Exercise description:
Every entry must be echoed exactly.

Data to process:
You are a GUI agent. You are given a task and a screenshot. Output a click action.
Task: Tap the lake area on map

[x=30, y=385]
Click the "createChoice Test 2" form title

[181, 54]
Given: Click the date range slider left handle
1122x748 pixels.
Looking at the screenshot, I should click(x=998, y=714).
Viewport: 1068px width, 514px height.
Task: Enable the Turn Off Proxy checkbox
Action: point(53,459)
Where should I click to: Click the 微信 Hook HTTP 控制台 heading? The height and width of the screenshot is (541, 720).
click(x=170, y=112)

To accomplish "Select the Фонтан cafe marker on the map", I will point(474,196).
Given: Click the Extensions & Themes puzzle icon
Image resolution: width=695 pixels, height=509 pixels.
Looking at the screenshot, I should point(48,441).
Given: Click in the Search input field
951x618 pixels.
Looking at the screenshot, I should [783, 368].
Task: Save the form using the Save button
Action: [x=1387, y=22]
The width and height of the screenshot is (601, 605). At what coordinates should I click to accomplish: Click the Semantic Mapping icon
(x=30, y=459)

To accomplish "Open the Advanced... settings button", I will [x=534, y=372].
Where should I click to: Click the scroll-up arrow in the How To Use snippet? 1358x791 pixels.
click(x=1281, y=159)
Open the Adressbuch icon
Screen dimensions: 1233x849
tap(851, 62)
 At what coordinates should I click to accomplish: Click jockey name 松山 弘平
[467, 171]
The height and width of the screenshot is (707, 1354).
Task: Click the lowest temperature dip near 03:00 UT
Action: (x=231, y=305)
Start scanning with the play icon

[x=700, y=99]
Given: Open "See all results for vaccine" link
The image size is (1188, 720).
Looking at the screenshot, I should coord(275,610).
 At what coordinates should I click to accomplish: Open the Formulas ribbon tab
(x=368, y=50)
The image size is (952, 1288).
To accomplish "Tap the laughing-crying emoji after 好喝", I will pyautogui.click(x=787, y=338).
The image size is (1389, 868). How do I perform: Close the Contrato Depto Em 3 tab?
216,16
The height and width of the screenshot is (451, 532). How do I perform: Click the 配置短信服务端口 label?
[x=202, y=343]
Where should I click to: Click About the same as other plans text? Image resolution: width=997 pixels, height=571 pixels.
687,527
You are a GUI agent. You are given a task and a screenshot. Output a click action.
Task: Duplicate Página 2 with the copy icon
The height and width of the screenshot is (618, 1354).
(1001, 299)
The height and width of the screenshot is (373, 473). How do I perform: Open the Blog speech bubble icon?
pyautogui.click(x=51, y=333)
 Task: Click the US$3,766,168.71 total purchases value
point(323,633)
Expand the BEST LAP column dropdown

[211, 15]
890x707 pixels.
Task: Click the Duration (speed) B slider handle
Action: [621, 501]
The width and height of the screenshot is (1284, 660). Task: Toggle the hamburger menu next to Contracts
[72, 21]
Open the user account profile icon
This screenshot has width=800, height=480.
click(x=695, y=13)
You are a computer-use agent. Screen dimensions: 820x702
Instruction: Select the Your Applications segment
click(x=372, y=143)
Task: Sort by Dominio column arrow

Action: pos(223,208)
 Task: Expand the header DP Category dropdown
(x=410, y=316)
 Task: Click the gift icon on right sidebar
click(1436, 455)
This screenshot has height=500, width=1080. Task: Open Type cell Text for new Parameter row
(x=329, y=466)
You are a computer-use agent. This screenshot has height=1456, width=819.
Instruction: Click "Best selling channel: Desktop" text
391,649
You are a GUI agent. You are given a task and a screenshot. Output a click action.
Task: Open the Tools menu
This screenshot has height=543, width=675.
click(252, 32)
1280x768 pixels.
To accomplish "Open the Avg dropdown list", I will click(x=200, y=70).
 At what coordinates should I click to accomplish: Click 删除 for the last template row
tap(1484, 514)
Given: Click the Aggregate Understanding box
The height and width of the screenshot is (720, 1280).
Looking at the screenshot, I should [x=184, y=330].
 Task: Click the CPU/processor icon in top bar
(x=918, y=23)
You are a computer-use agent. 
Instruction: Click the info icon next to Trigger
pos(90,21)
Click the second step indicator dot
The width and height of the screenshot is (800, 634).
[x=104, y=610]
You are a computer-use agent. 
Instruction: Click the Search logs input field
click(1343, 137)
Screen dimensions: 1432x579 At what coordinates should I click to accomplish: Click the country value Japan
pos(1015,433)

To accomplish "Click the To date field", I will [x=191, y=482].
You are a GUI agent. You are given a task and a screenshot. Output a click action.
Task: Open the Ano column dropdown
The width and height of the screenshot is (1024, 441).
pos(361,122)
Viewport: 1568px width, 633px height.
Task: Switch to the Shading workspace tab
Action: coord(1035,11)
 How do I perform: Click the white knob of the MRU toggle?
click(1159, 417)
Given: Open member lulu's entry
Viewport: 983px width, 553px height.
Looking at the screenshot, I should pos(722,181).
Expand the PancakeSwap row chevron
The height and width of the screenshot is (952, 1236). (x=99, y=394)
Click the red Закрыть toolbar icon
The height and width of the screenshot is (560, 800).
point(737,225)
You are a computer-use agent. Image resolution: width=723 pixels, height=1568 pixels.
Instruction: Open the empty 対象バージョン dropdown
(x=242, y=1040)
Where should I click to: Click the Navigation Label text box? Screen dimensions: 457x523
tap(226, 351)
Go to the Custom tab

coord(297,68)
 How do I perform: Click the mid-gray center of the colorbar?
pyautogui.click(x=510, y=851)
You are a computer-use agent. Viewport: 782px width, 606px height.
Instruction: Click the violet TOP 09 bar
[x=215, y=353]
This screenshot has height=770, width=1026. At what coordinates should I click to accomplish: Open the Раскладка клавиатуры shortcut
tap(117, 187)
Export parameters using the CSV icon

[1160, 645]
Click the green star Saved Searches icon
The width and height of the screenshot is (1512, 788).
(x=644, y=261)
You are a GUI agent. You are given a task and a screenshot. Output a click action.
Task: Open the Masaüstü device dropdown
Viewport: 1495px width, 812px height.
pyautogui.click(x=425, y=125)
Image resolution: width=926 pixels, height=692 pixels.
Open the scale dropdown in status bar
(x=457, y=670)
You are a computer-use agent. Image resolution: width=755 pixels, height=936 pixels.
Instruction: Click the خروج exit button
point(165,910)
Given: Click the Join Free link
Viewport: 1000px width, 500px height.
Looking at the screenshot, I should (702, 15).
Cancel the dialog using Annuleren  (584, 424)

Worked solution:
You are a GUI agent. You are given a task and a screenshot. Output a click action.
Task: Tap the lake area on map

[x=30, y=385]
Click the "createChoice Test 2" form title

[181, 54]
Given: Click the date range slider left handle
1122x748 pixels.
Looking at the screenshot, I should click(x=998, y=714).
Viewport: 1068px width, 514px height.
Task: Enable the Turn Off Proxy checkbox
Action: point(53,459)
Where should I click to: Click the 微信 Hook HTTP 控制台 heading? The height and width of the screenshot is (541, 720).
click(x=170, y=112)

To accomplish "Select the Фонтан cafe marker on the map", I will point(474,196).
Given: Click the Extensions & Themes puzzle icon
Image resolution: width=695 pixels, height=509 pixels.
Looking at the screenshot, I should point(48,441).
Given: Click in the Search input field
951x618 pixels.
Looking at the screenshot, I should [783, 368].
Task: Save the form using the Save button
Action: [x=1387, y=22]
The width and height of the screenshot is (601, 605). At what coordinates should I click to accomplish: Click the Semantic Mapping icon
(x=30, y=459)

To accomplish "Open the Advanced... settings button", I will [x=534, y=372].
Where should I click to: Click the scroll-up arrow in the How To Use snippet? 1358x791 pixels.
click(x=1281, y=159)
Open the Adressbuch icon
Screen dimensions: 1233x849
tap(851, 62)
 At what coordinates should I click to accomplish: Click jockey name 松山 弘平
[467, 171]
The height and width of the screenshot is (707, 1354).
Task: Click the lowest temperature dip near 03:00 UT
Action: (x=231, y=305)
Start scanning with the play icon

[x=700, y=99]
Given: Open "See all results for vaccine" link
The image size is (1188, 720).
Looking at the screenshot, I should coord(275,610).
 At what coordinates should I click to accomplish: Open the Formulas ribbon tab
(x=368, y=50)
The image size is (952, 1288).
To accomplish "Tap the laughing-crying emoji after 好喝", I will pyautogui.click(x=787, y=338).
The image size is (1389, 868). How do I perform: Close the Contrato Depto Em 3 tab?
216,16
The height and width of the screenshot is (451, 532). How do I perform: Click the 配置短信服务端口 label?
[x=202, y=343]
Where should I click to: Click About the same as other plans text? Image resolution: width=997 pixels, height=571 pixels.
687,527
You are a GUI agent. You are given a task and a screenshot. Output a click action.
Task: Duplicate Página 2 with the copy icon
The height and width of the screenshot is (618, 1354).
(1001, 299)
The height and width of the screenshot is (373, 473). How do I perform: Open the Blog speech bubble icon?
pyautogui.click(x=51, y=333)
 Task: Click the US$3,766,168.71 total purchases value
point(323,633)
Expand the BEST LAP column dropdown

[211, 15]
890x707 pixels.
Task: Click the Duration (speed) B slider handle
Action: [621, 501]
The width and height of the screenshot is (1284, 660). Task: Toggle the hamburger menu next to Contracts
[72, 21]
Open the user account profile icon
This screenshot has width=800, height=480.
click(x=695, y=13)
You are a computer-use agent. Screen dimensions: 820x702
Instruction: Select the Your Applications segment
click(x=372, y=143)
Task: Sort by Dominio column arrow

Action: pos(223,208)
 Task: Expand the header DP Category dropdown
(x=410, y=316)
 Task: Click the gift icon on right sidebar
click(1436, 455)
This screenshot has height=500, width=1080. Task: Open Type cell Text for new Parameter row
(x=329, y=466)
You are a computer-use agent. This screenshot has height=1456, width=819.
Instruction: Click "Best selling channel: Desktop" text
391,649
You are a GUI agent. You are given a task and a screenshot. Output a click action.
Task: Open the Tools menu
This screenshot has height=543, width=675.
click(252, 32)
1280x768 pixels.
To accomplish "Open the Avg dropdown list", I will click(x=200, y=70).
 At what coordinates should I click to accomplish: Click 删除 for the last template row
tap(1484, 514)
Given: Click the Aggregate Understanding box
The height and width of the screenshot is (720, 1280).
Looking at the screenshot, I should [x=184, y=330].
 Task: Click the CPU/processor icon in top bar
(x=918, y=23)
You are a computer-use agent. 
Instruction: Click the info icon next to Trigger
pos(90,21)
Click the second step indicator dot
The width and height of the screenshot is (800, 634).
[x=104, y=610]
You are a computer-use agent. 
Instruction: Click the Search logs input field
click(1343, 137)
Screen dimensions: 1432x579 At what coordinates should I click to accomplish: Click the country value Japan
pos(1015,433)

To accomplish "Click the To date field", I will [x=191, y=482].
You are a GUI agent. You are given a task and a screenshot. Output a click action.
Task: Open the Ano column dropdown
The width and height of the screenshot is (1024, 441).
pos(361,122)
Viewport: 1568px width, 633px height.
Task: Switch to the Shading workspace tab
Action: coord(1035,11)
 How do I perform: Click the white knob of the MRU toggle?
click(1159, 417)
Given: Open member lulu's entry
Viewport: 983px width, 553px height.
Looking at the screenshot, I should pos(722,181).
Expand the PancakeSwap row chevron
The height and width of the screenshot is (952, 1236). (x=99, y=394)
Click the red Закрыть toolbar icon
The height and width of the screenshot is (560, 800).
point(737,225)
You are a computer-use agent. Image resolution: width=723 pixels, height=1568 pixels.
Instruction: Open the empty 対象バージョン dropdown
(x=242, y=1040)
Where should I click to: Click the Navigation Label text box? Screen dimensions: 457x523
tap(226, 351)
Go to the Custom tab

coord(297,68)
 How do I perform: Click the mid-gray center of the colorbar?
pyautogui.click(x=510, y=851)
You are a computer-use agent. Viewport: 782px width, 606px height.
Instruction: Click the violet TOP 09 bar
[x=215, y=353]
This screenshot has height=770, width=1026. At what coordinates should I click to accomplish: Open the Раскладка клавиатуры shortcut
tap(117, 187)
Export parameters using the CSV icon

[1160, 645]
Click the green star Saved Searches icon
The width and height of the screenshot is (1512, 788).
(x=644, y=261)
You are a GUI agent. You are given a task and a screenshot. Output a click action.
Task: Open the Masaüstü device dropdown
Viewport: 1495px width, 812px height.
pyautogui.click(x=425, y=125)
Image resolution: width=926 pixels, height=692 pixels.
Open the scale dropdown in status bar
(x=457, y=670)
You are a computer-use agent. Image resolution: width=755 pixels, height=936 pixels.
Instruction: Click the خروج exit button
point(165,910)
Given: Click the Join Free link
Viewport: 1000px width, 500px height.
Looking at the screenshot, I should (702, 15).
Cancel the dialog using Annuleren  (584, 424)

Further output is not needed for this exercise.